* Consignes à suivre: Comment traduire en anglais la phrase « Il aurait pu également annoncer son retrait définitif de la vie politique. », tirée de l'extrait sur Netanyahou ?

* Extrait choisi:
>>>>>

Netanyahou: la fin d’un règne ou la fin d’une ère? edit

13 juillet 2021

Fin de règne ou fin d’une époque ? C’est là la question. Pour ses partisans et l’intéressé lui-même, la réponse est claire : ni l’un ni l’autre. Benyamin Netanyahou aurait pu tirer prétexte de ce revers politique qui porte au pouvoir une coalition où il n’est plus au centre, où il n’est plus tout court, pour s’occuper de ses affaires judiciaires et revenir ensuite dans l’arène si la justice lui donnait raison. Il aurait pu également annoncer son retrait définitif de la vie politique. Une décision de cet ordre aurait créé la surprise et lui aurait valu de ses partisans, y compris de ses rivaux un concert d’éloges. Nul ne conteste qu’il a marqué l’histoire d’Israël, à commencer par la durée, de 1996 à 1999, puis depuis 2009, sans discontinuité, ce qui le hisse en tête, au-dessus de David Ben-Gourion. Netanyahou n’a pas souhaité partir dans ces conditions.

<<<<<

* Matériel fourni:
>>>>>

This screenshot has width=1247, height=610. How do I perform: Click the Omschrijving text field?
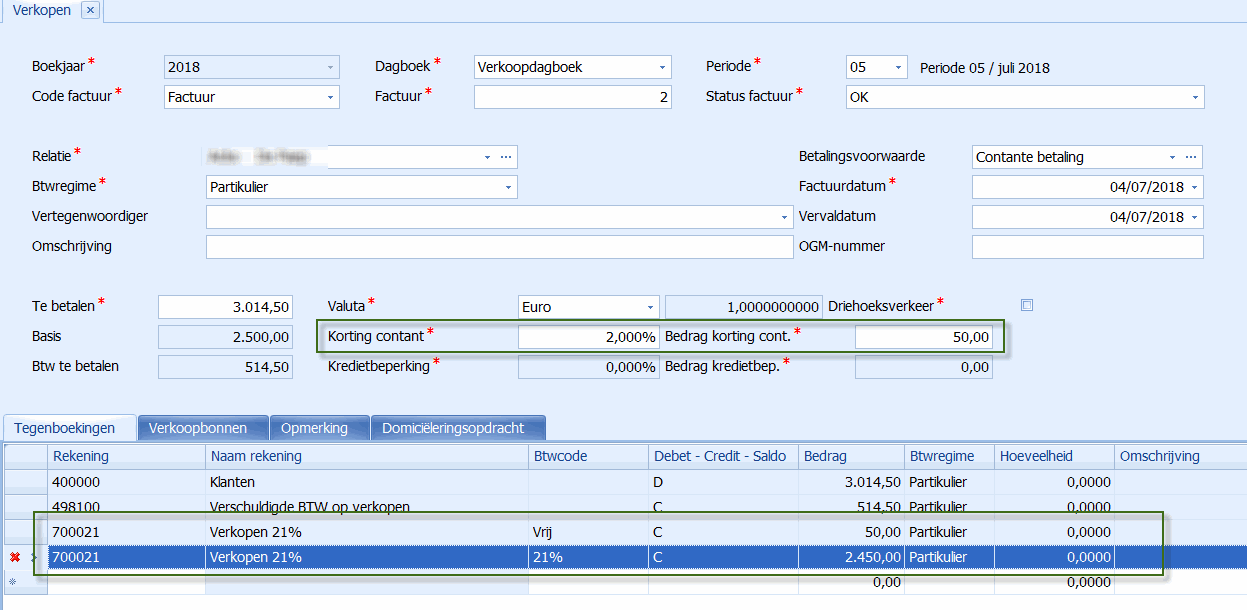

<<<<<

* Solution rédigée: He could also have announced his permanent withdrawal from political life.